Hauts Lyonnais, un promu qui joue sans complexe
Hauts Lyonnais, club créé en 2012 de la fusion de cinq clubs de villages des Monts du Lyonnais (Aveize, Duerne, La Chapelle-sur-Coise, Pomeys et Saint-Symphorien-sur-Coise), est invaincu (2 victoires, 2 nuls). Esteves le décrit comme « un promu, peut-être, mais un bel adversaire », une équipe qui « joue avec beaucoup de générosité, d’intensité et de verticalité » et qui « a su faire du jeu face à des belles équipes de N1 ».
Côté nîmois, l'esthétique passe au second plan. « Savoir voyager, c’est parfois aller faire le match très discipliné, moins qualitatif footballistiquement, mais ramener les 3 points à la fin », prévient Esteves. Le leader assume son statut : « La meilleure façon de l’assumer est d’avoir la détermination de quelqu’un qui est dernier. Vivre avec un challenge est plus sympa que sans. »
La composition probable et les forces en présence
En l'absence de Loubacky (cheville), Maxime Corain devrait enchaîner sa deuxième titularisation. L'équipe possible : Dias – Diallo, Corain, Martinez (cap.), Doucouré – Benhamza, Pires, Orinel – Tlili, Doumbouya, Touré. Remplaçants (à choisir parmi) : Sylla (g.), Mbemba, Khalid, Dansokho, Coulibaly, Bennour. Absents : Depres (genou), Diarra, Caoki, Loubacky (cheville), Salamone (doigt).

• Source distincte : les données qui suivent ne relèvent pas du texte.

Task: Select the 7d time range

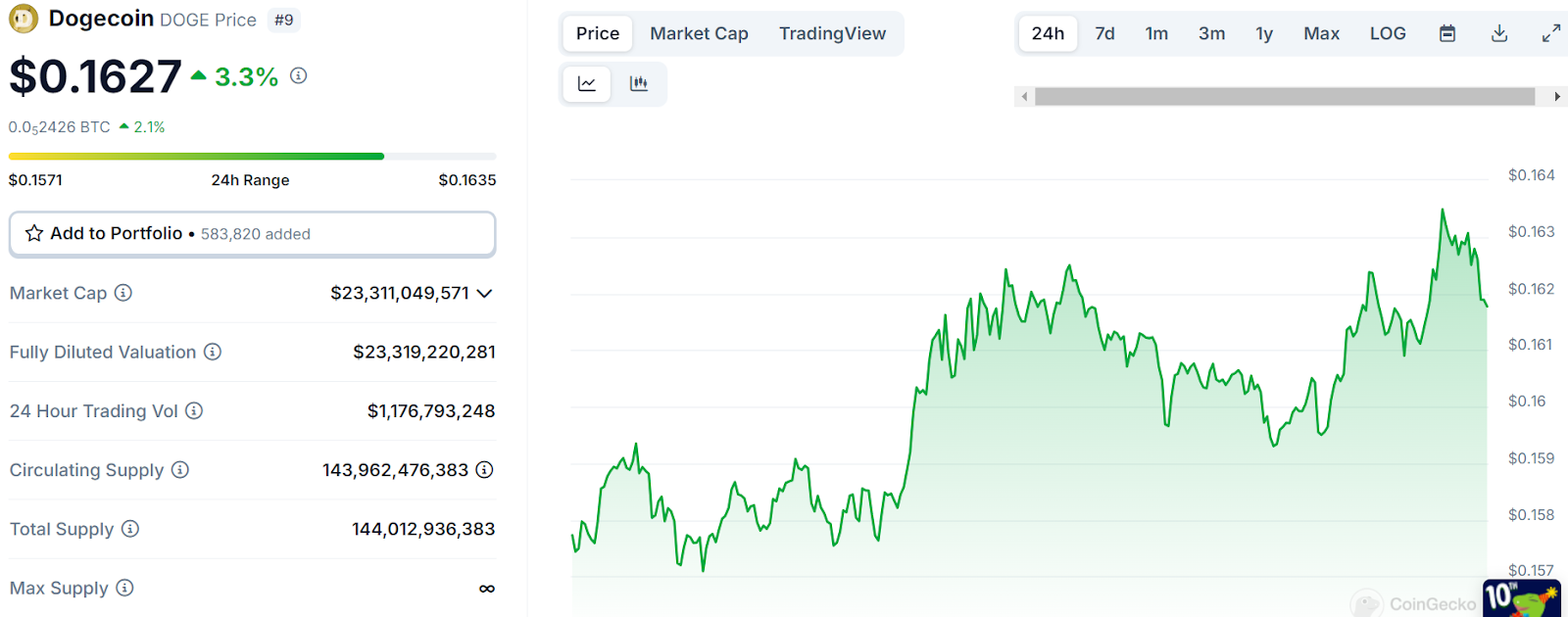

Les derniers arrivés, le gardien Soumaila Sylla et le milieu Ansoumana Dansokho, prêtés par le Stade de Reims, figurent dans le groupe des 17. À noter que face à l'Estac II (1-0), Esteves a aligné l'équipe avec la moyenne d'âge la plus élevée de l'histoire de NO (31,9 ans), opposée à la plus jeune (19,3 ans).
Le match sera arbitré par Ali Djedid, coup d'envoi à 18 heures. Nîmes, invaincu, devra éviter tout excès de confiance : « Je serais très fâché si c’était le cas, mais cela peut arriver. J’en suis conscient et je dois être prévoyant par rapport à ça », conclut Esteves.